══ Document extract ══

What is intersectionality and why you need to know about itSasha R
There are many factors that overlap with one's identity - class, caste, sexuality, race, religion, culture, etc. Intersectionality is knowing how they work together as we fight for equality.
The fight for equality is not and has never been about connecting polar opposites by one string. It's about recognising the web of overlapping discriminatory factors, such as caste, gender, sexuality, economic class, race and religion, faced by people of all communities, especially marginalised ones.
For instance, while we are well-versed with the fact that women face sexism, many of us fail to realise that society is not made up of just one kind of woman. Transwomen exist, and they face transphobia*. Disabled women face ableism** and sexism. Dalit women face casteism and sexism. There are also women who are trans, disabled and Dalit, who face a combination of transphobia, ableism and casteism.
Simply put, intersectionality is the theory that the overlap of various social identities contributes to the specific type of systemic oppression and discrimination experienced by an individual. We need to acknowledge the importance of intersectionality while fighting for equality.
Over 28 years ago, Professor Kimberlé Crenshaw coined the term intersectionality in a paper to explain the oppression of African-American women in how the American society perceived feminism.
How do young people in India view equality and intersectionality? How do they perceive these different layers of identities? We spoke to a few of them to understand their thoughts.

═══
══ Supplied information ══

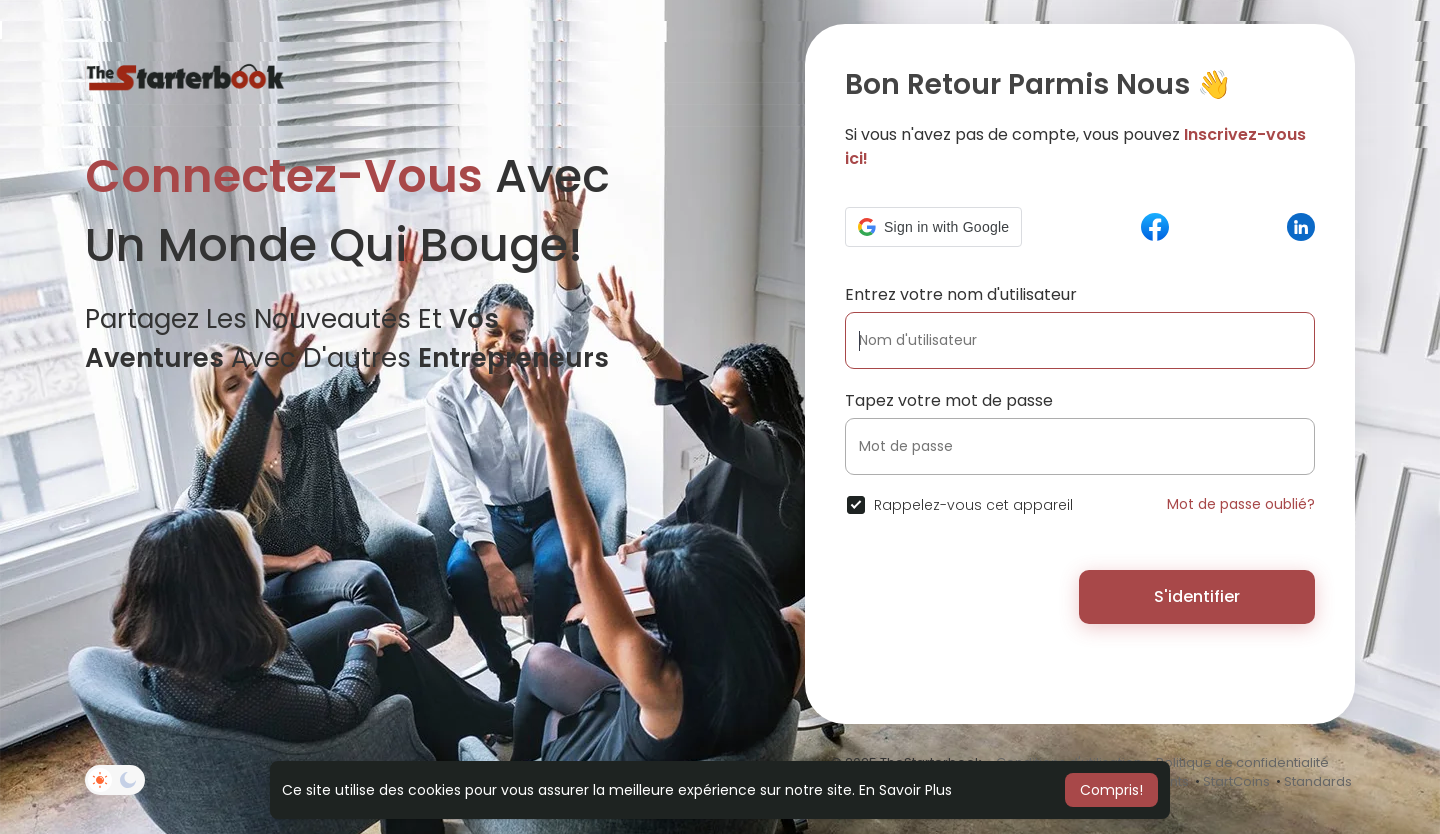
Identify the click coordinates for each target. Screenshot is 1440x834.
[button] (933, 227)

═══

■ **To be done**:
#1 Answer these questions from the piece on intersectionality:
(a) Who coined the term intersectionality?
(b) Which two forms of discrimination do Dalit women face?
(c) How long ago was the term coined?
#2 Rewrite the piece on intersectionality starting at "What is intersectionality" and ending at "fight for equality.", changing "equality" to "justice".
The lines have nothing to do with the piece on intersectionality.

■ **Final answers**:
#1
(a) Professor Kimberlé Crenshaw
(b) Casteism and sexism
(c) Over 28 years ago

#2
What is intersectionality and why you need to know about itSasha R
There are many factors that overlap with one's identity - class, caste, sexuality, race, religion, culture, etc. Intersectionality is knowing how they work together as we fight for justice.